By Samuel Liaw
The University of Calgary is Mars-bound.
The Department of Geology and Geophysics at the University of Calgary will help NASA scientists with their Mars exploration. Because of his expertise on the Mars-like Devon Island in Nunavut, U of C’s Dr. Robert Stewart was called on by NASA to assist their NASA Haughton Mars project.
Devon Island resembles the harsh, cold and cratered landscape of the red planet. It is also the place where Dr. Stewart spent the past two summers researching. He surveyed the permafrost layer using field survey equipment.
“We were testing subsurface exploration methods and instruments on Devon Island,” explained Dr. Stewart. “There is a wonderful frozen, rocky meteorite impact crater there, this will help simulate the type of surveys that would be done by robotic rovers or astronauts on Mars. The crater on Devon is about as close to Mars as it gets on Earth.”
Dr. Stewart will lend his world-class expertise in geophysical exploration to help advance future NASA technologies for Mars.

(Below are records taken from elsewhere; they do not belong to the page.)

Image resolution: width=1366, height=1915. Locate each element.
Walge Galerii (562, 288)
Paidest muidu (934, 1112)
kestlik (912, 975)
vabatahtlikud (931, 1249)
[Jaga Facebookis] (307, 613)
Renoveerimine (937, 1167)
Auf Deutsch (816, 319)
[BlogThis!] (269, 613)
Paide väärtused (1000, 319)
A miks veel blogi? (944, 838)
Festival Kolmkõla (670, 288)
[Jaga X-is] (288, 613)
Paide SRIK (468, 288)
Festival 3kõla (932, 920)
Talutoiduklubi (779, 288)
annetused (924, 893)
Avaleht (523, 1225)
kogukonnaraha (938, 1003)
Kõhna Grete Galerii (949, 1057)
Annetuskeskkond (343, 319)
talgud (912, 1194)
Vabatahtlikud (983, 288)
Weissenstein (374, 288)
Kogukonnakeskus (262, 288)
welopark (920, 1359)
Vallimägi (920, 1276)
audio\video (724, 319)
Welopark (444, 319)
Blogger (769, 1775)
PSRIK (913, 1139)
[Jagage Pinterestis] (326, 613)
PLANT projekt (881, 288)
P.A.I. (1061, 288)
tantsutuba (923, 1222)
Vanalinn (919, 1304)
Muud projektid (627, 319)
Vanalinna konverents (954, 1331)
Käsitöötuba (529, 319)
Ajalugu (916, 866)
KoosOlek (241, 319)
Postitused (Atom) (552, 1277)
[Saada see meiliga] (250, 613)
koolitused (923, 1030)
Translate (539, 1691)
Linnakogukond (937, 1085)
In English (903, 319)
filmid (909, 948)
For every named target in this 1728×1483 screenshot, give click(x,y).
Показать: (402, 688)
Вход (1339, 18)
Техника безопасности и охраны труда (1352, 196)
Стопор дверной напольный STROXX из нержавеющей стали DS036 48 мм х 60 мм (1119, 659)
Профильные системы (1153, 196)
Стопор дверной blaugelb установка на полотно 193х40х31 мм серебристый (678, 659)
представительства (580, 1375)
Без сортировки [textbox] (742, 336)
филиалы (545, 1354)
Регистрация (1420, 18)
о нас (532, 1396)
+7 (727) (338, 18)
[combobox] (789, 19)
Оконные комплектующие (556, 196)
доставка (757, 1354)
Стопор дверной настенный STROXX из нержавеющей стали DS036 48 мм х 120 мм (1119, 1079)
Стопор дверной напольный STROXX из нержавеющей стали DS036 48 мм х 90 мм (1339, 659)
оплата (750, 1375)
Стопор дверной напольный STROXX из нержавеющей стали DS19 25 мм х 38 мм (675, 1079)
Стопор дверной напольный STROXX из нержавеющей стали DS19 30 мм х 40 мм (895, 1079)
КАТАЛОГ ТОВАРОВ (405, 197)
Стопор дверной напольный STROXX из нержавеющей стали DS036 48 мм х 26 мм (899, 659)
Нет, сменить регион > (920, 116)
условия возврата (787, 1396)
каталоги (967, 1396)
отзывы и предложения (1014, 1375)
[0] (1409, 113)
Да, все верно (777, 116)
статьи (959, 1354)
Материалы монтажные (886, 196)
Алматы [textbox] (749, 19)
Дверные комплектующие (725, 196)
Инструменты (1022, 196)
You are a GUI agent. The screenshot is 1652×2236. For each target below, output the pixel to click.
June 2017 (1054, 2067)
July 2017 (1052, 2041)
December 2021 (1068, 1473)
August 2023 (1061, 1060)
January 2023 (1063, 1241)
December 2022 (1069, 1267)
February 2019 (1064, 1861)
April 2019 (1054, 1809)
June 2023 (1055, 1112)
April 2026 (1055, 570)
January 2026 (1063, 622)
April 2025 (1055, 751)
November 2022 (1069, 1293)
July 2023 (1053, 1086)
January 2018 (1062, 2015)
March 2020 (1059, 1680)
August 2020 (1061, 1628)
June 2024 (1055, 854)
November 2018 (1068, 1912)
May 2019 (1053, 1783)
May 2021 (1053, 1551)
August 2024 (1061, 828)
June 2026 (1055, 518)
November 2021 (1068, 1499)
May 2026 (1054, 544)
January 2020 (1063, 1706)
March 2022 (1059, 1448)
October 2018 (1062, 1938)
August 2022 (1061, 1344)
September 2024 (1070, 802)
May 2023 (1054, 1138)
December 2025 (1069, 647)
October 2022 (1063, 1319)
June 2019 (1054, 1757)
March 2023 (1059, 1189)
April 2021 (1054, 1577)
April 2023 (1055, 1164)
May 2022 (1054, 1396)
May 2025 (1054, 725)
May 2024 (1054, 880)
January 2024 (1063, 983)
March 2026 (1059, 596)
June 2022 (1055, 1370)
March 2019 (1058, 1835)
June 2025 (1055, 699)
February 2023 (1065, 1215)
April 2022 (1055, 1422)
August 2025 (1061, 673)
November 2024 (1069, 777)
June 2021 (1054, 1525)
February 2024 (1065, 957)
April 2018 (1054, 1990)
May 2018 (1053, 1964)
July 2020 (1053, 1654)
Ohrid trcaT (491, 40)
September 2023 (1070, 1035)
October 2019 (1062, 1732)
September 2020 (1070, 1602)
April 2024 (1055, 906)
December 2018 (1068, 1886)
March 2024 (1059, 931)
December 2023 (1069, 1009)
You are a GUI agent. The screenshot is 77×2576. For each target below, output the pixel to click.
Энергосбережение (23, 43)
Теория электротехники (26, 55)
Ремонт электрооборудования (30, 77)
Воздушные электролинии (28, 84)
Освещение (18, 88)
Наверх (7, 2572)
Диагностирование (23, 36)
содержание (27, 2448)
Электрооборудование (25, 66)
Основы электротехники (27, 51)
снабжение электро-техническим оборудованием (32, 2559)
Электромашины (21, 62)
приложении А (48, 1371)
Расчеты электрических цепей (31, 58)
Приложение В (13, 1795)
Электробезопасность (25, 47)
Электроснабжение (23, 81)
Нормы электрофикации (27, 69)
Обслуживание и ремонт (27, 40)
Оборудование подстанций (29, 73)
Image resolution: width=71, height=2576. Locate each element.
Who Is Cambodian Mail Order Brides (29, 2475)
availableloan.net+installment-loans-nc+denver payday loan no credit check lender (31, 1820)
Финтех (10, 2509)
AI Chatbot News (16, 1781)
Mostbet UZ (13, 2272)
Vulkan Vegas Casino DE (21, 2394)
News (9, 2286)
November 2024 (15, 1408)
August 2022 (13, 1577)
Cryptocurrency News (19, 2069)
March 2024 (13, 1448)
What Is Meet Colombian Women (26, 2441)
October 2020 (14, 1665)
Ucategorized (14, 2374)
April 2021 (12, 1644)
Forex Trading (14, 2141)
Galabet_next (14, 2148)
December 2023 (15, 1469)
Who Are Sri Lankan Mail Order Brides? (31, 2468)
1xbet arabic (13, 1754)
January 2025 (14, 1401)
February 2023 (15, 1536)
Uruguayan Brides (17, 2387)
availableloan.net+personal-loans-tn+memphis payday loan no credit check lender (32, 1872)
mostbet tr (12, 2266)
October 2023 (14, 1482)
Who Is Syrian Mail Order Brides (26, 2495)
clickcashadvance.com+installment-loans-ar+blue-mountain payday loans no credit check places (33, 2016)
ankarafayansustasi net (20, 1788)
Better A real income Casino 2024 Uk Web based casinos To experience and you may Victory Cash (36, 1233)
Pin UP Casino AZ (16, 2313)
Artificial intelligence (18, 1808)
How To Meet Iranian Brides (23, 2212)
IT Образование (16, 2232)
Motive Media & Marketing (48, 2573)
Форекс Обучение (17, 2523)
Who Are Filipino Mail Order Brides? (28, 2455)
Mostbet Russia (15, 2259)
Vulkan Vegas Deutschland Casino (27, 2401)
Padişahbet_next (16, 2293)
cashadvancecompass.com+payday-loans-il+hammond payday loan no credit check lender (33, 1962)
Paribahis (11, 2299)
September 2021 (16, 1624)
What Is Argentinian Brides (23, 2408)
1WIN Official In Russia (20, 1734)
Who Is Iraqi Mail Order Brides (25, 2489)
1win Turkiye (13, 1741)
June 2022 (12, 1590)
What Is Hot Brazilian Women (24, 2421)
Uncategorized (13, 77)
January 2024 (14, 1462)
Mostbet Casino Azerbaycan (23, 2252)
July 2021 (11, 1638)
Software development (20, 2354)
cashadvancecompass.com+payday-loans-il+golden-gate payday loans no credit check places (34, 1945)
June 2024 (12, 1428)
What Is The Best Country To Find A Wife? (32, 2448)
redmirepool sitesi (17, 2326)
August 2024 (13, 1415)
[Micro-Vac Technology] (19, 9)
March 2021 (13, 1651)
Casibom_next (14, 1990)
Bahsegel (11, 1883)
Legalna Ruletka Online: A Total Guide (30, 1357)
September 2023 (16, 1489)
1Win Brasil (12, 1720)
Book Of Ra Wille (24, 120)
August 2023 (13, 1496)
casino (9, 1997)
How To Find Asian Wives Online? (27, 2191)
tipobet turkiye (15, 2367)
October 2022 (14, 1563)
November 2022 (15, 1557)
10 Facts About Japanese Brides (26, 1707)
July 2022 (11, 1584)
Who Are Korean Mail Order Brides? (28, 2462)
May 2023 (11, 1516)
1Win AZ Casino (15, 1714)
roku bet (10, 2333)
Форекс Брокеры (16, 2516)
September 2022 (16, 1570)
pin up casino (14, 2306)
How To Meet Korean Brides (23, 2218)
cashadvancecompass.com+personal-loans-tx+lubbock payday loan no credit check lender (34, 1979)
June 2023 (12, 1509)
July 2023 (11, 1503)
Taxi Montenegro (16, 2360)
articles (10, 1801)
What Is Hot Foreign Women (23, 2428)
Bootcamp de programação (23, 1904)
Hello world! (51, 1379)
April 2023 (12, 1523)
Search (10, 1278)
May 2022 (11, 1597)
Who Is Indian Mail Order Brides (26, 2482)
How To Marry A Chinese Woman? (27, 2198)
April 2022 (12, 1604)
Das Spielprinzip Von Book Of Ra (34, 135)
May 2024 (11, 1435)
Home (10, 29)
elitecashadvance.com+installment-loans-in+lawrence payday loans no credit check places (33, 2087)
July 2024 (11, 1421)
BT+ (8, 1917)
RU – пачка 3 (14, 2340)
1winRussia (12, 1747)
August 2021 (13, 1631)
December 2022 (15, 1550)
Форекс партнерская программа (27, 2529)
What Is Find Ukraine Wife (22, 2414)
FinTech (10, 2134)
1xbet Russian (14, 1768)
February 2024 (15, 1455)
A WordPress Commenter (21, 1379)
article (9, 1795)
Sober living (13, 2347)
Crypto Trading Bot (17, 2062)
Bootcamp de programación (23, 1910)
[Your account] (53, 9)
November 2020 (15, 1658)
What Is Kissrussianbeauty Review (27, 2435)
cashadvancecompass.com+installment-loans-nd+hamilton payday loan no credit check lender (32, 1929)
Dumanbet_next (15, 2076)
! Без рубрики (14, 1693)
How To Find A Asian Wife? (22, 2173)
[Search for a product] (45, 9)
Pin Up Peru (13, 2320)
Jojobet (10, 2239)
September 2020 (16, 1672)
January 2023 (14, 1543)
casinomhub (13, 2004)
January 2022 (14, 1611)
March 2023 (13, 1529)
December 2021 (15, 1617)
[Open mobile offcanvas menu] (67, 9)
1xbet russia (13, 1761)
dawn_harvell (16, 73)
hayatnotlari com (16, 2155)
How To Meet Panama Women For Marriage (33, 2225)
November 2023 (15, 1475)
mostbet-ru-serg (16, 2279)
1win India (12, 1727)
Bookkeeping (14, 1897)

It is believed Mars’ surface contains permafrost, which will need similar technology used on Devon Island.
“We’re using two techniques: ground-penetrating radar and high-resolution seismic,” explained Dr. Stewart. “The goal of the imaging is to try to find permafrost, ice and possibly water, as well as the subsurface structure at Devon.”
The technology is based on oil exploration techniques and their respective seismic instruments. These instruments are extremely large. However, for successful Mars exploration, the equipment must be downsized dramatically. To be exact, it needs to be the size of a lawn mower.
“The regular oil-industry sources are large machines as big as bulldozers, with kilometres of cables,” Dr. Stewart explained. “Sending equipment to Mars is extremely costly.”
The assumption of permafrost on Mars is exciting to Dr. Stewart, it indicates water existed in the past, and also the possibility these water reservoirs may still exist. With water, there is a chance humans may one day live there.
“If there is permafrost on Mars then there was likely water. If there was water then there may have been life,” explained Dr. Stewart. “For humanity, that would probably be not only enormously exciting, but a cultural shock like Copernicus’ announcement that the Sun and stars did not revolve around Earth.”
For now, Dr. Stewart wants the U of C’s logo on future Mars exploration machinery.
“We hope that we can build instruments that will be on one of the future Mars rover missions,” said Dr. Stewart. “We are also helping define whether and how astronauts could do geophysical exploration on Mars.”